First phone with the biggest new camera sensor is coming Monday

First phone with the biggest new camera sensor is coming Monday
Mark your calendars for March 29, folks, as this will be the worldwide debut of Samsung's giant new GN2 camera sensor in a phone, the Mi 11 Ultra. That's not the only intriguing thing about a handset that has all the modern bells and whistles, plus record fast wired and wireless charging to take the crown from the OnePlus 9 Pro, but it's the component with the most added value. 

The phone maker in question, Xiaomi, was also the first to use Samsung's 108MP sensors, so it makes sense that they are expanding the relationship with Samsung's newfangled camera warrior. What's so special about it? Well, take a look at the GN2 sensor's specs:

  • Huge 1/1.12" sensor size with large 1.4 micron physical pixels (vs 1/33" and 0.8 micron for the 108MP sensor in the Galaxy S21 Ultra)
  • 50MP/100MP shots
  • Default 12.5MP mode with binned 2.8 micron pixel giants
  • New Dual Pixel Pro autofocus with both left/right and top/bottom focusing phases
  • Efficient Staggered-HDR and Smart ISO Pro for greatly improved dynamic range
  • 120fps 4K slow-motion video

With Sony's rumored one-inch IMX800 slated to materialize later than previously thought, the Samsung GN2 will likely take and keep the crown for the largest current phone camera sensor this year. It's way bigger than anything that's in a phone right now, and bordering on the largest ever one put in a phone - the 1" 20MP unit of the Panasonic Lumix DMC-CM1 - which could, however, be called a camera with Android.

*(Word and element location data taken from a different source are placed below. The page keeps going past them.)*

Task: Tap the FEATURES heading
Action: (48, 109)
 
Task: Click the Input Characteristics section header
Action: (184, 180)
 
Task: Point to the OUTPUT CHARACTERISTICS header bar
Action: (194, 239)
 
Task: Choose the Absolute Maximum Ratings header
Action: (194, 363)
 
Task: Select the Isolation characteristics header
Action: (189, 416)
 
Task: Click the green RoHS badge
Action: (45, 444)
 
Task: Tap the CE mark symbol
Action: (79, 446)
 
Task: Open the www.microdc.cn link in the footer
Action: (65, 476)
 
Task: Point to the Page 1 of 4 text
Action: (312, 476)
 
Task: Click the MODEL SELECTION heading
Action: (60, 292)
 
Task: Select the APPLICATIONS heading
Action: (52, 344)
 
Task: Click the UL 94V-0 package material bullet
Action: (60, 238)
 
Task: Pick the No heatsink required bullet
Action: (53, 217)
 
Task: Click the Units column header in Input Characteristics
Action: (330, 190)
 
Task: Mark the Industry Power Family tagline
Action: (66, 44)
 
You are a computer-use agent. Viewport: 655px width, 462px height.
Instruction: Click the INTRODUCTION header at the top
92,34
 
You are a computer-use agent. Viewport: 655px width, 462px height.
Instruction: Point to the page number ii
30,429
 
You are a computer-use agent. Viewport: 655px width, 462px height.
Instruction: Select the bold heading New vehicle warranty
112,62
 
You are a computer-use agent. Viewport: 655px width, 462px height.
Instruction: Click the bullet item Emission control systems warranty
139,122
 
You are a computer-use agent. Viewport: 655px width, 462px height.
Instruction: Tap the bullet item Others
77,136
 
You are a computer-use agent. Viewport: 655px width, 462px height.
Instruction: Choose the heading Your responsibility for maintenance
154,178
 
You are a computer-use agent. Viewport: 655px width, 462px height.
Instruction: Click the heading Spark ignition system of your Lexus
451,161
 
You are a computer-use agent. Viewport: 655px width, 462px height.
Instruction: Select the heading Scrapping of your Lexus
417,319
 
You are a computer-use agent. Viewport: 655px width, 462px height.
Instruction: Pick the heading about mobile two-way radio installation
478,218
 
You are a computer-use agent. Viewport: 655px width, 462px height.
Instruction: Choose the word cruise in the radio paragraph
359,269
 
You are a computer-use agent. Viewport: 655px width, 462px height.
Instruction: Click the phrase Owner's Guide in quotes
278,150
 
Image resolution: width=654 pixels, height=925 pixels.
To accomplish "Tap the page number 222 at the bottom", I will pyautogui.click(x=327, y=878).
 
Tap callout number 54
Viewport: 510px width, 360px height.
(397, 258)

The sheer sensor size presupposes an abundance of captured light in all conditions, yet Samsung didn't stop there when it developed it, as it marks the debut of a new autofocusing technology called Dual Pixel Pro. The genius of Samsung's initial Dual Pixel tech that was later mimicked by all camera sensor and phone makers, was that it uses all of the sensor's pixels for focusing, not just a few scattered throughout, and with two vertically separated photodiodes it is able to capture left and right phases to merge the focus, just like the human eyes do.

This is why Samsung was the first able to introduce true continuous autofocus while recording video, but now with Dual Pixel Pro it takes things to the next level. Instead of separating the two focusing diodes at the base of each pixel vertically, it splits them diagonally, so that not only the left and right focus phases can be merged, but also the top and bottom ones. This would result in a picture that is never out of focus, including moving objects.


This omnidirectional autofocus already made a cameo in the 50MP IMX766 sensors that are in the OnePlus 9 series ultrawide cameras, and the results in terms of focusing speed are rather breathtaking, so we can't wait to see how the giant 1/1.12-inch ISOCELL GN2 has implemented its Dual Pixel Pro equivalent.

In addition, Samsung's new 50MP sensor introduces a technology called Staggered-HDR, a "time-multiplexed HDR technology that uses rolling shutters over the same pixel arrays to capture multiple frames in short, middle, and long exposures."

Not only would this allow the Xiaomi Mi 11 Ultra, where the GN2 will debut for the first time on March 29, to capture trickier dynamic range scenes that have a lot of bright lights and shadows but it is also 24% more energy efficient than the current HDR tech in the S21 series, for instance. As to why would the Mi 11 Ultra have a tiny display in the camera island, that remains to be heard on Monday, though we'd wager to guess that it has something to do with taking selfies by the phone's best camera, rather than the typically average front shooter.